Sunday, March 9

Affected? Moi?

“Mirror, mirror, what do I see?” 
“A familiar image in love with thee”

What could come of egoism? An invitation to hell, really. I have self-love oozing from every pore on my perfectly smooth, hairless skin, and confidence coats the soft, shining locks of magnificence streaming from my head....

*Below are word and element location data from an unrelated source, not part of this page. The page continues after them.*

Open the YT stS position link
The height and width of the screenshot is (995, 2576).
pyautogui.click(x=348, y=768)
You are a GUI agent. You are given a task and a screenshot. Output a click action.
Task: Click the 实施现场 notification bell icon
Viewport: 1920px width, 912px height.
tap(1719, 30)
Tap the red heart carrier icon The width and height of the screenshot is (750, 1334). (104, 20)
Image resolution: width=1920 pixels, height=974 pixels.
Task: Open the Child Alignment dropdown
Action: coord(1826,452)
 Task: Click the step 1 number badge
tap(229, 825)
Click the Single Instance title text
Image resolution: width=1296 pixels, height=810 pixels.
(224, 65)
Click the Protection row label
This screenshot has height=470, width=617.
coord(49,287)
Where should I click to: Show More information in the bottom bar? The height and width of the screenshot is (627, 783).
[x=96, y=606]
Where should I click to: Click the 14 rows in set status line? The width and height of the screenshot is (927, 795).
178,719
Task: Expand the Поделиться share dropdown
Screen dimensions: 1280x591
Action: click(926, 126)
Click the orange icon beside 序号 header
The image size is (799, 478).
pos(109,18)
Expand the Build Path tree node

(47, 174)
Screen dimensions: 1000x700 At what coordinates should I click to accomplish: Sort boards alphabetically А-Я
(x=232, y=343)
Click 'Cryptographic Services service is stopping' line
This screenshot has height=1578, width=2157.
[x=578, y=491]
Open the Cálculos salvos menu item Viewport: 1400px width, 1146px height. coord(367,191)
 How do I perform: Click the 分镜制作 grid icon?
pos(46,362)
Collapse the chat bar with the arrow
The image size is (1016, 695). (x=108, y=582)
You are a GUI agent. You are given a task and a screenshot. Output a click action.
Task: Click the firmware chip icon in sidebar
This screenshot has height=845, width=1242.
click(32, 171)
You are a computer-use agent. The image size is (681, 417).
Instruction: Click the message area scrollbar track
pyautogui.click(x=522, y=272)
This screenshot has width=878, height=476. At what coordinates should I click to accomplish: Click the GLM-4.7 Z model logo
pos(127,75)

And then there’s truth: ego and bravado are not self-esteem. I have a hunch that what I savor in the mirror is actually glossed over in lies. This ugly duckling put swan-shaped glasses on and turned quickly to the looking glass, where she was greeted with ecstasy. And the rave reviews she gets for ivory feathers and slender necks, all became a dazzling dream. She will fly close to earth however, yes, as close to ground as possible, in order to hear all the comments about her remarkable wing span. There is always a body part untapped. Waiting to be described with a wonderful and fresh adjective. And she will continue to base her self-worth on these adjectives. Because it took a long time to leave the Ugly Pond, and going back, while always an option, is terrifying. She likes the lake of Beautiful People. But she doesn’t know the rules. Swimming is different here. She mistakenly assumes that she can glide atop these beautiful waters in front of anyone…but can’t really copy that effortless glide of all the other swans, as they’ve been here for years already.

Self-love is beautiful and stems from acceptance and candor. Ego is ugly and feeds on the opinion of others.  Now that I'm pretty, how do i do this?